Dejaban un tiempo de silencio para conectarse con el sonido de la semilla, sintiendo la vibración de la cueva y buscando el punto exacto donde encajarla. Ese momento era el más importante de toda la ceremonia. Sembrar la luz y dejarla dentro del vientre hasta que algún día muy lejano en la historia venidera, fueran descubiertas y devueltas al ser humano para que siguiera un camino de pureza y trascendencia. Lo extraño, era que sentían que toda esa sabiduría podía quedar enterrada para siempre bajo los pies de una civilización desconectada que buscase la luz más pura más allá de las estrellas, cuando fueron las mismas estrellas que dejaron tatuado en la piel los códigos de activación del adn sagrado que abre las puertas a la multidimensionalidad.

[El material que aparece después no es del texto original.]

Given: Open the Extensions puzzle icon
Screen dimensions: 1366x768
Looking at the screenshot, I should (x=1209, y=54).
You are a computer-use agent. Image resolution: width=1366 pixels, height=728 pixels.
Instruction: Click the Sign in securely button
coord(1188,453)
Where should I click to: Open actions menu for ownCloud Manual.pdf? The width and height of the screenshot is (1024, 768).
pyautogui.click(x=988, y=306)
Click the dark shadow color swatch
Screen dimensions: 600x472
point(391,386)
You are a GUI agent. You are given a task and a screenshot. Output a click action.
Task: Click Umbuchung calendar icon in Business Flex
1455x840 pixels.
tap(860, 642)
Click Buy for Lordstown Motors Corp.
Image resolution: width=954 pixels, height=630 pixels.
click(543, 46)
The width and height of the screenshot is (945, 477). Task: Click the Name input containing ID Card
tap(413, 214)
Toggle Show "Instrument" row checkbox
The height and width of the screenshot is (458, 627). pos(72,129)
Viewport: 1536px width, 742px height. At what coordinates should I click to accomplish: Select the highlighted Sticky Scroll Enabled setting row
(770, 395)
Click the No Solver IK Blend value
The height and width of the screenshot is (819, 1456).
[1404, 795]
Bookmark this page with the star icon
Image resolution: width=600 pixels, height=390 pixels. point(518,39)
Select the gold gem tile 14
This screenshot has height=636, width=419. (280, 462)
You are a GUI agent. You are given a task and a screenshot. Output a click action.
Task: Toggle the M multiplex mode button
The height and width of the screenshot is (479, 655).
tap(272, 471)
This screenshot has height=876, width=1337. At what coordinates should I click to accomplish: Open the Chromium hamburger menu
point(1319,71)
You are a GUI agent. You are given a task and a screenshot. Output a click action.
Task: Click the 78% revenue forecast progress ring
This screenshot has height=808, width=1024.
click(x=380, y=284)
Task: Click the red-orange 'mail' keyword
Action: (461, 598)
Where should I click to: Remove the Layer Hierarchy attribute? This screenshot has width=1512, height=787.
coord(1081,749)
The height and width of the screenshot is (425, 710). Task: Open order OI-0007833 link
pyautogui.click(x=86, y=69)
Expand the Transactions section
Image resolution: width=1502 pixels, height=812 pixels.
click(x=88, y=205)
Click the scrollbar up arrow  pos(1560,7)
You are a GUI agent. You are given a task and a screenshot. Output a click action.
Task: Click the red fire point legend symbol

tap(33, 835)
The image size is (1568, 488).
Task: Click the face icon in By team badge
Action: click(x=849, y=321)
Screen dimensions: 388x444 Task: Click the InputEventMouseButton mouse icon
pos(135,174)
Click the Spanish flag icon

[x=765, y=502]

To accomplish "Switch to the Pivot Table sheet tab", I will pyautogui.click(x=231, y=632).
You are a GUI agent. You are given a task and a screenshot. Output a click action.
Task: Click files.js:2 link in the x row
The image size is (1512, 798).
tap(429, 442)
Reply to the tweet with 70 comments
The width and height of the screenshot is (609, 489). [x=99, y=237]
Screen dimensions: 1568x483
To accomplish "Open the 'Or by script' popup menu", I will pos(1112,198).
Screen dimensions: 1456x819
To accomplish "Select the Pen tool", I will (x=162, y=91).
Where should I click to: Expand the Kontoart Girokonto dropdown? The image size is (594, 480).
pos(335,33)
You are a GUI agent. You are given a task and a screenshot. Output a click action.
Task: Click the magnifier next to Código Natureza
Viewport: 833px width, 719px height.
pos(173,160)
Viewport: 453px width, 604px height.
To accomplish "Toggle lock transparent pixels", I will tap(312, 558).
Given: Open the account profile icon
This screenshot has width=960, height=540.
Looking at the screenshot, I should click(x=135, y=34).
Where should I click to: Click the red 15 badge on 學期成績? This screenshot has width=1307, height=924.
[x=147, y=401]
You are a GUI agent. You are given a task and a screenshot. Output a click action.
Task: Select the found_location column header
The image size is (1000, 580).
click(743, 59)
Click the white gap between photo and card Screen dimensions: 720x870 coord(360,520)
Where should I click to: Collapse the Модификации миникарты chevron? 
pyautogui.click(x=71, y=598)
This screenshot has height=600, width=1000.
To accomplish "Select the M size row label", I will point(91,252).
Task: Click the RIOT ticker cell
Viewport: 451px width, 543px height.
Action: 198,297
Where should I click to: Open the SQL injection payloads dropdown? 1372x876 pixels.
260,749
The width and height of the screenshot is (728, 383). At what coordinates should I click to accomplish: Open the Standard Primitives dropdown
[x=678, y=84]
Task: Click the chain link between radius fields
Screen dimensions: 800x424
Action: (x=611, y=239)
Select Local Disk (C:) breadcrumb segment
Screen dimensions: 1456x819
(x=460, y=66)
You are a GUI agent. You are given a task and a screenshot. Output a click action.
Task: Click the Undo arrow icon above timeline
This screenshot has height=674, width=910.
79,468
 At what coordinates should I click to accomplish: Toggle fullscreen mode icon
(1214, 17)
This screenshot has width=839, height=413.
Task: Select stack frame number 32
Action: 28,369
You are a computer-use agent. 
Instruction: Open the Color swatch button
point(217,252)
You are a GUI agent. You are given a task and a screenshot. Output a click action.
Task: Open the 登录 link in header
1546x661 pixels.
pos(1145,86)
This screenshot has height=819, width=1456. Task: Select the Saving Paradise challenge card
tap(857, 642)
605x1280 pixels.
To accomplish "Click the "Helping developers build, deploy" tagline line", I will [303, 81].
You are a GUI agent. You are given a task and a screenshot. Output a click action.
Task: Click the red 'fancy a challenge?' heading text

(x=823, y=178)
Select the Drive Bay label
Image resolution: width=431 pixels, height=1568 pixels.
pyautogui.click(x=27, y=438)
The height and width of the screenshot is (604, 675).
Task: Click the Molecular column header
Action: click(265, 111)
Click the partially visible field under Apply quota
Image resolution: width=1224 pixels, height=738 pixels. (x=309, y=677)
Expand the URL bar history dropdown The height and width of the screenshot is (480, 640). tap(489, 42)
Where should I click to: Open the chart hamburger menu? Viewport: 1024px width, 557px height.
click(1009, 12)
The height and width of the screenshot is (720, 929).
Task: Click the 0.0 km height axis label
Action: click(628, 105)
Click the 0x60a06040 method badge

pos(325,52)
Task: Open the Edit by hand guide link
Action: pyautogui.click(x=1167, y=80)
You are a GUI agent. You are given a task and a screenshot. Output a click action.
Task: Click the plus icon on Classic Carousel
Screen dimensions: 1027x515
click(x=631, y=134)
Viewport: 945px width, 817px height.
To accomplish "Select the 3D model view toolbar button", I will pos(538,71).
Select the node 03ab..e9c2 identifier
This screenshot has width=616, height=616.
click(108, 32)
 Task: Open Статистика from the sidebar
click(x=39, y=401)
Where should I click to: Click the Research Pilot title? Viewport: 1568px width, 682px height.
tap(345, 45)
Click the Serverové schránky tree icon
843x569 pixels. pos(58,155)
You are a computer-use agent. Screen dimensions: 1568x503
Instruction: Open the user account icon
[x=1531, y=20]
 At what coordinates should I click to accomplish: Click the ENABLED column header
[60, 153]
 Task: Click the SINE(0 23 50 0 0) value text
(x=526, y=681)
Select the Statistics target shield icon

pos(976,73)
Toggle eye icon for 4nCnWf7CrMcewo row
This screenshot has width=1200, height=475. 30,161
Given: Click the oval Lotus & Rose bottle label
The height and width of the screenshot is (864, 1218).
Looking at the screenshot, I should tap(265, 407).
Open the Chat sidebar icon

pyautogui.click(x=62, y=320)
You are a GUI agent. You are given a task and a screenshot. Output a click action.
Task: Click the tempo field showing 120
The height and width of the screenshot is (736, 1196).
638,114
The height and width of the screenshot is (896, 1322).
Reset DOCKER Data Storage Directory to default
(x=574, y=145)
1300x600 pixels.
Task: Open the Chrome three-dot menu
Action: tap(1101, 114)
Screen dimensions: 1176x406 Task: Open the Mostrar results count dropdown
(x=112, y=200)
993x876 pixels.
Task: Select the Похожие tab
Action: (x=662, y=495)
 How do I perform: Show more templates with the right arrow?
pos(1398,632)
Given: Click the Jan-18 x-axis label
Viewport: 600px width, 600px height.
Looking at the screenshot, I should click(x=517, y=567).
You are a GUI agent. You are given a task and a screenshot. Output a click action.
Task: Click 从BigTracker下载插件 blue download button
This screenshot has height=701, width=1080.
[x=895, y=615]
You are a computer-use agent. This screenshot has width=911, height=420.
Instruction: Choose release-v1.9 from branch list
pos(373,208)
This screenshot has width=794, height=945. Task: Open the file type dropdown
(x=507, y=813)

Estos rituales los hicieron durante unos cuatrocientos años hasta que completaron toda la información. En esos cuatrocientos años, Okrof encarnó siete veces para tatuar en su cuerpo toda la sabiduría que necesitaba bajar del Universo que le tocaba a él integrar y experimentar para la humanidad. Llegó el día en el que sabiendo que eran las últimas semillas que venían de los hermanos, pidió que bajaran con ellos a la cueva y que toda la comunidad se unieran también. 

Así fue. Llegaron todos al monte y vieron que del resplandor de luz blanca que estaba por encima de ellos, aparecieron unos seres blancos, altos, con ojos azules muy luminosos, algunos con cabello muy oscuro y largo, y otros calvos. Eran amorosos, serenos, estaban felices de haber finalizado la misión que llevaban tiempo trabajando en conjunto. Bajaron a la cueva todos junto en fila, como siempre habían hecho.

Todas las semillas estaban ya integradas, y al poner la última, las pareces de la cueva se volvieron transparentes, podían ver más allá, se escuchaba el sonido del Universo, cantos de animales y voces flotando en el espacio. Todos ellos habían encarnado varias veces, todos ellos pusieron su semilla cada vez que bajaron a la cueva y ahora, podían sentían un gozo indescriptible al ver el mundo que les habían descrito tantas veces. Uno de los seres blancos dijo: este es el paraíso que les espera.

Vieron como todo se envolvía en una bruma de luz blanca. Empezaron a perder los sentidos y a entrar en un estado profundo de sueño. Okrof entendió que no volverían a salir de la cueva sino para volver a entrar en un cuerpo nuevo cuando fuera el momento en ese lejano futuro, para volver a abrir el vientre de la Madre y devolver sus semillas sagradas al ser humano que estaría listo para trascender más allá usando la sabiduría de las estrellas.

Cuentos sagrados, volver a la vida recordando.